In the midst of this new normal, most people are working from home. Rather than leaving the office empty and untouched, take this period of time to invest in making the office space healthier for your employees when they return. If you want them to breathe a little easier, a heat recovery ventilator (HRV) system might be a good investment.
What is an HRV?
When it comes to HVAC systems, most people are only familiar with common options like an air conditioner or a furnace. But, an HRV system could be a great addition to your office. An HRV unit is a controlled ventilation system that reduces high humidity, pollutants, and odors in the home by replacing stale air with fresh warm air.
How Does an HRV System Work
As said before, an HRV system is designed to supply conditioned air to an occupied space to reach a desired level of comfort. HRVs can be compared to noses on a building. This is because they consist of two ventilation ducts running next to one another passing between the inside and the outside of a building. One carries cool, fresh air in while the other carries moist, stale air out.
The hot, moist waste air from the building gives up almost all its heat as it passes through the heat exchanger on its way out of the building. The cold, dry incoming air flowing through the opposite duct picks this heat up as it flows into the building. Ideally, no heat is lost.
Main Benefits of an HRV System
There are a number of significant benefits to having an HRV unit in your home. Read on to discover the top four.

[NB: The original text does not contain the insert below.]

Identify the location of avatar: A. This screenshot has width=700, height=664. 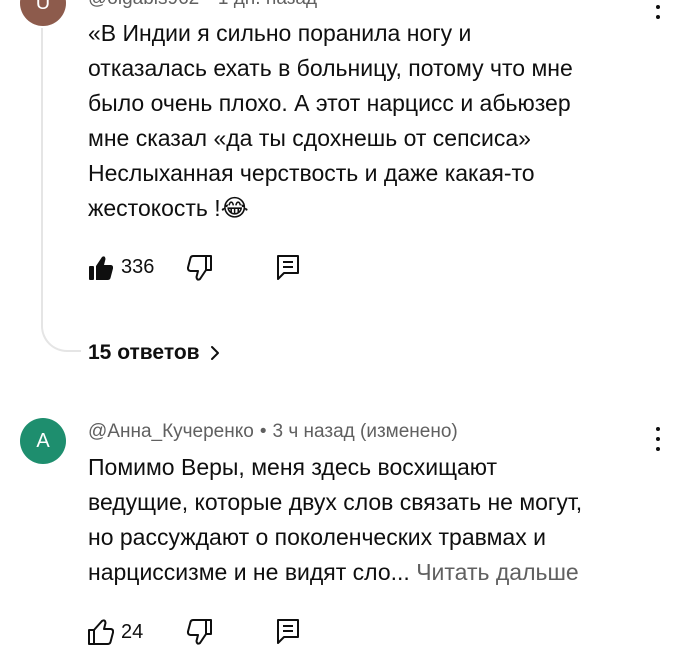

1. Benefits health by reducing pollutants
According to the U.S. Environmental Protection Agency, indoor air is typically 2 to 5 times more polluted than outdoor air. With people spending 90 percent of their time indoors, indoor air quality ranks in the top five environmental risks to human health. With an HRV unit in the office, the air quality can be dramatically improved. The system is constantly refreshing the air which can be incredibly helpful for those employees struggling with their allergies. Since the HRV unit pulls in the fresh air and flushes out stale air, it can reduce allergens that linger in the office. Trust us, your employees will thank you!
2. Retains heat by recycling from other sources
Although the name can be misleading, an HRV doesn’t actually generate heat. Instead, it captures and recycles heat from other sources in an office building such as gas heaters, electric heaters, heat pumps, hot water heaters or boilers. The HRV’s main purpose is to recover the heat from the exhaust air stream and put this directly back into the office building. In the summer months, the purpose of the HRV is a little different — the process simply flips during the summer. The hot outdoor air loses its heat to the cooler indoor air, lowering the temperature of the outdoor air.

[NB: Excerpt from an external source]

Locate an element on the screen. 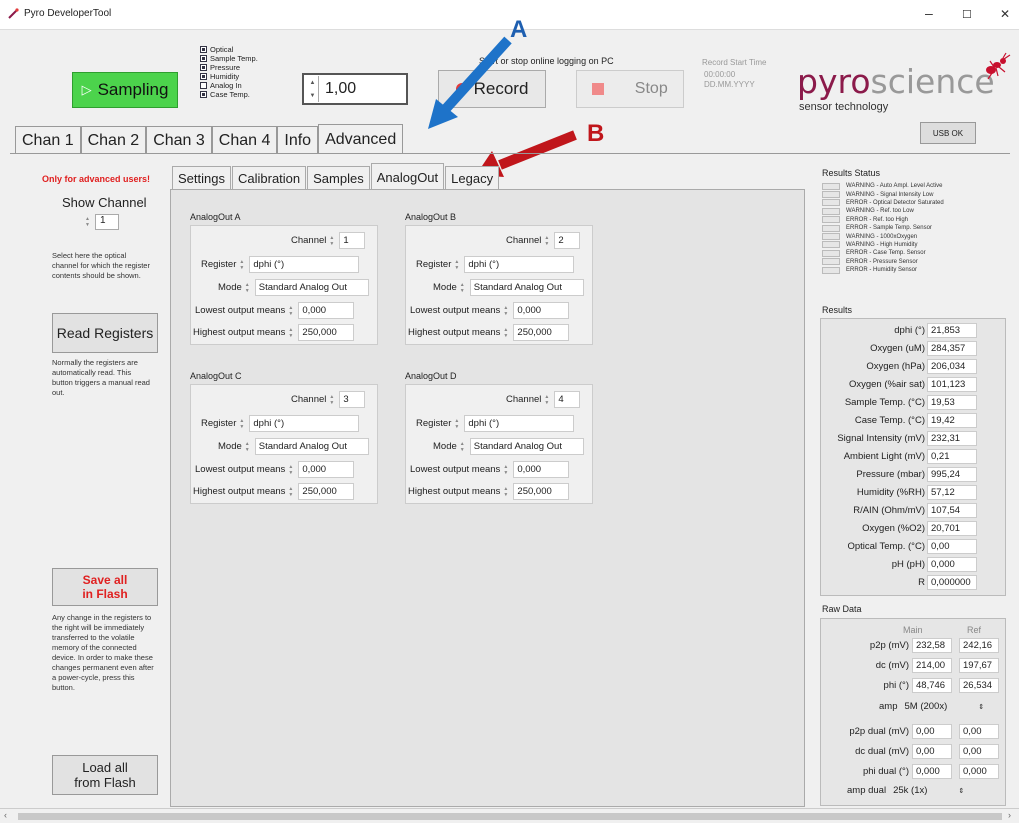  scroll-right-icon: › is located at coordinates (1010, 815).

3. Reduces high levels of humidity
Condensation building upon your office windows is a sign that an HRV unit is necessary. This technology focuses on reducing the humidity in the building all year around. With this system in place, you no longer have to be fearful of condensation causing rot or mold growth. As the seasons change, make sure you adjust the humidity control seasonally. In warmer weather, you want the HRV’s humidity control to be at a higher setting. As the weather gets colder, the setting can be lowered.
4. Saves your company money and energy
An HRV system is a great way to cut costs. Installing an HRV system in your office is a great way to save money and reduce your energy requirements for heating by reusing the heat that is normally lost through gaps in construction or from opening windows to circulate stale air. An HRV system is also designed to operate continuously at a low rate to minimize energy consumption.